» **Document passage**
_ _ _ _
Had you not have checked it would have installed them on the next occasion automaic maintenance run.

It is as I said no use you leaving auto maiontenance to run at a time for you when the computer is OFF
as if you do so, it will simply run the next time it has opportunity to do so.

You need to either set auto maintenacne for a period as I suggested
*It is recommended to leave Automatic Maintenance enabled to let it run automatically at a time you set when the PC is running and you're not using it.*

or do as I did and disable it.


----------



## Cookiegal (Aug 27, 2003)

Macboatmaster said:


> Had you not have checked it would have installed them on the next occasion automaic maintenance run.


OK but since it's set to run maintenance at 3:00 a.m. wouldn't it do so right after a boot in the morning?


Macboatmaster said:


> It is recommended to leave Automatic Maintenance enabled to let it run automatically at a time you set when the PC is running and you're not using it.


There is no specific time during the day that I'm not on the computer. I'm on it most of the day. I guess the exception could be supper time.

This is all new to me since I prefer to have them wait for me to telll them to download but that's not working any more.


----------



## Macboatmaster (Jan 15, 2010)

All you need to do is to set the maintenance as below


Macboatmaster said:


> then if you set maintenance for - *say one hour before you normally wish to use the computer and then turn it on at that time*
> OR indeed a one hour slot to suit you - I think you will find that all goes well


and turn it on for that one hour before you would normally use it


----------



## Cookiegal (Aug 27, 2003)

Macboatmaster said:


> and turn it on for that one hour before you would normally use it


OK, thanks.


----------



## Macboatmaster (Jan 15, 2010)

How did it go - with maintenance turned on for the hour you chose


----------



## Cookiegal (Aug 27, 2003)

I haven't done that because I've never changed it and didn't have a problem before. I see some errors in the eventlog.txt that seem to be relevant that I want to research but haven't had time to yet. Besides, I'm no longer set to install updates automaticall, I put it back to my preference to install but let me choose. Every morning I update WD manually.


----------



## Cookiegal (Aug 27, 2003)

Sorry I meant the updatelog.txt file.


----------



## Macboatmaster (Jan 15, 2010)

Cheers
I will leave you with it
If it works for you updating it as you wish thenperhapos that is the easiest


----------



## Cookiegal (Aug 27, 2003)

I just thought I'd post an update here. I did change the time for the maintenance to 7:00 a.m. I get up around 6:45 a.m. and always start the computer and then it sits for an hour and a half while I program my PVR for the day and watch my morning news show while having breakfast.
_ _ _ _
» **Raw data**
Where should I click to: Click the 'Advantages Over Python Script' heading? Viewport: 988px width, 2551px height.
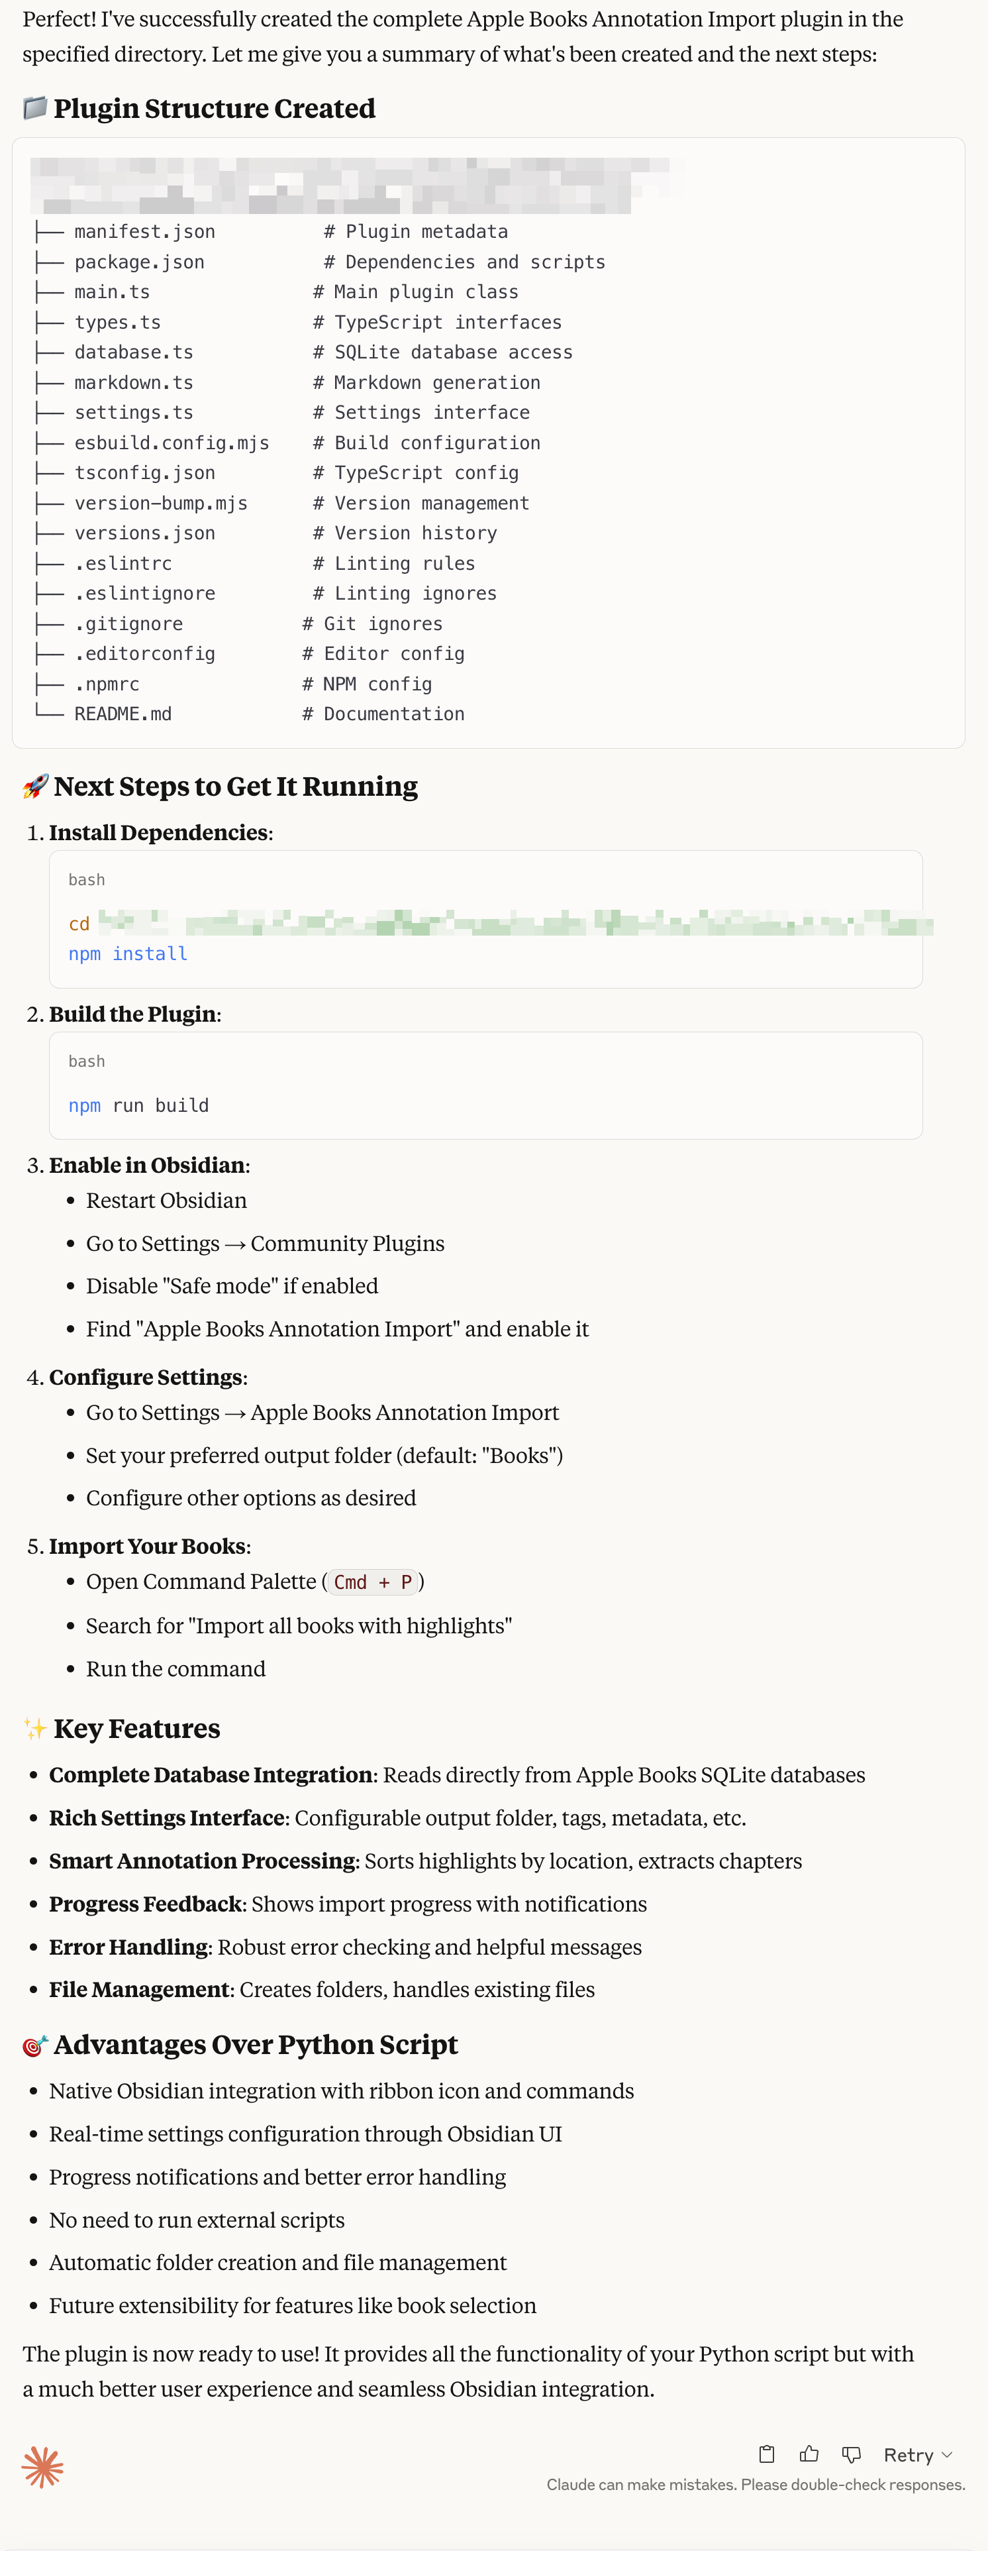(255, 2045)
_ _ _ _
» **What to do**
[A] Transcribe the portion of the maintenance thread that begins at the words "There is no" and stops after "working any more.".
[B] Using the maintenance thread, decide whether each statement agrees with it, answering yes or no and quoting the deciding words: (i) Cookiegal changed the maintenance time to 7:00 a.m.; (ii) Cookiegal names a specific time each day when the computer is not in use; (iii) Cookiegal updates WD manually every morning.

» **Answers for the tasks**
[A]
There is no specific time during the day that I'm not on the computer. I'm on it most of the day. I guess the exception could be supper time.

This is all new to me since I prefer to have them wait for me to telll them to download but that's not working any more.

[B]
(i) Yes: "I did change the time for the maintenance to 7:00 a.m."
(ii) No: "There is no specific time during the day that I'm not on the computer."
(iii) Yes: "Every morning I update WD manually."